FINAL DESTINATION 5 "For the love of god, no! I'll watch anything but this! Even that stupid Glee movie!"

FINAL DESTINATION 5 IS A PREQUEL. Aw shit, I shoulda prefaced that with a SPOILER ALERT! Yeah, that's the big reveal at the end of this thing: It's a prequel! Who cares, you say? Exactly.

In a desperate bid to create some sort of Final Destination franchise mythology, the end scene of Final Destination Five shows a pointed shot of the date—the year 2000—on a plane ticket in the hot little hands of our two coach-class-sitting heroes, leaving the audience to wonder, "Wait—I thought it was 2001 I wasn't supposed to forget, right?" Then, because the makers of Final Destination 5 realize that no one has any clue why we're supposed to find this year meaningful, we're treated to a montage of death scenes from the previous four movies. "Oooooh, I get it. This is a prequel to the decent original flick from 2000, which saw a group of kids bound for Paris get off their plane at the last minute, only to see the plane crash on takeoff." Nice try, makers of Final Destination 5! Also, your fingernails are bleeding from scraping the bottom of the barrel.

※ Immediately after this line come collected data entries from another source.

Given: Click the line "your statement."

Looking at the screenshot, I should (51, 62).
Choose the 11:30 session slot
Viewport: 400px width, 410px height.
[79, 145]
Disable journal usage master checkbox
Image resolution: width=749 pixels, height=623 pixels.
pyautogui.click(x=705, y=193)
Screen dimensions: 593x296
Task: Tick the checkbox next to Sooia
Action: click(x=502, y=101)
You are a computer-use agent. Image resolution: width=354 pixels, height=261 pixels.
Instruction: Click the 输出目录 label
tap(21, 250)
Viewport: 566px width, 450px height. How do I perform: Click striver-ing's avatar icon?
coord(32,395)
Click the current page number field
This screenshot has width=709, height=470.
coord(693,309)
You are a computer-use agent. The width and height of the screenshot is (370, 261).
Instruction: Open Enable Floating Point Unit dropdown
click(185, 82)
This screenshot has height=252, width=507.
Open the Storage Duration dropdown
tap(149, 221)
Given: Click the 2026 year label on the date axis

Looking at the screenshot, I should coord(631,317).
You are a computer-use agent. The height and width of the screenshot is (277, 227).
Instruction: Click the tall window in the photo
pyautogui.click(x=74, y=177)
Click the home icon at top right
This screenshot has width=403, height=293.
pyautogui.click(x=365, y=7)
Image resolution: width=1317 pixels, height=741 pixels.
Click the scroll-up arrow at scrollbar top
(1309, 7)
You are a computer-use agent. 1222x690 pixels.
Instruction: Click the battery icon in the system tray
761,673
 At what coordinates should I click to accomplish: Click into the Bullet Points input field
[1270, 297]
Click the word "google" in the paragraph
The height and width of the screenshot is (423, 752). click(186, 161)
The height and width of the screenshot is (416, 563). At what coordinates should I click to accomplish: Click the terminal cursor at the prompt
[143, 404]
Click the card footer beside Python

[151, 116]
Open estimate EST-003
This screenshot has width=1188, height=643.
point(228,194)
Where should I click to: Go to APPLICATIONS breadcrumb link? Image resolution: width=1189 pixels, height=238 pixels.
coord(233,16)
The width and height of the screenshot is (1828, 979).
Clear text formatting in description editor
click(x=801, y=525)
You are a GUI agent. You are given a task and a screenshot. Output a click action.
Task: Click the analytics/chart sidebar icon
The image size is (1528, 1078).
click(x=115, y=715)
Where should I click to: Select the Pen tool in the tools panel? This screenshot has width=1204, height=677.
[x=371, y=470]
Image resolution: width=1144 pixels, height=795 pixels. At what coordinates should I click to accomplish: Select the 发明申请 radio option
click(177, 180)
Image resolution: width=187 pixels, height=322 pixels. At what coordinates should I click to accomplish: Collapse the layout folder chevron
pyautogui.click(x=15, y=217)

Let's wander down memory lane, because perhaps you, like me, need a refresher on this horror franchise that sees a group of D-grade actors narrowly escape fate only to have Death hunt them down and kill them in gory and contrived ways.

FD1: Near death by plane crash.

FD2: Near death by car crash.

FD3: Near death by roller coaster.

FD4: Near death by chocolate. (Ha, gotcha! I meant, "Near death by NASCAR tragedy.")

FD5: Near death by bridge collapse.

The varied means that Death has eked out his revenge on fate-dodging teenagers in previous Final Destinations has been what one might call... creative. Means of teenage destruction have included the following blunt instruments: shower, elevator, barbed wire, BBQ, pigeons, SO MANY falling objects, tanning bed, weight machine, nail gun, pool pump—and, in this installment, a body-bending gymnastic fall, Lasik eye surgery, death by acupuncture, shish kabob through the gut, I'm forgetting one (maybe something fell and squished some dude?), and finally, back to where it all began, with a fiery plane crash. And that's where the loop closes on this formulaic chapter in teen squishings.

Also, don't bother with the 3D. There's really no wow factor to watching a bunch of teapots, rebar, glass shards, and salamis (at least, I think they were salamis?) fly at your face.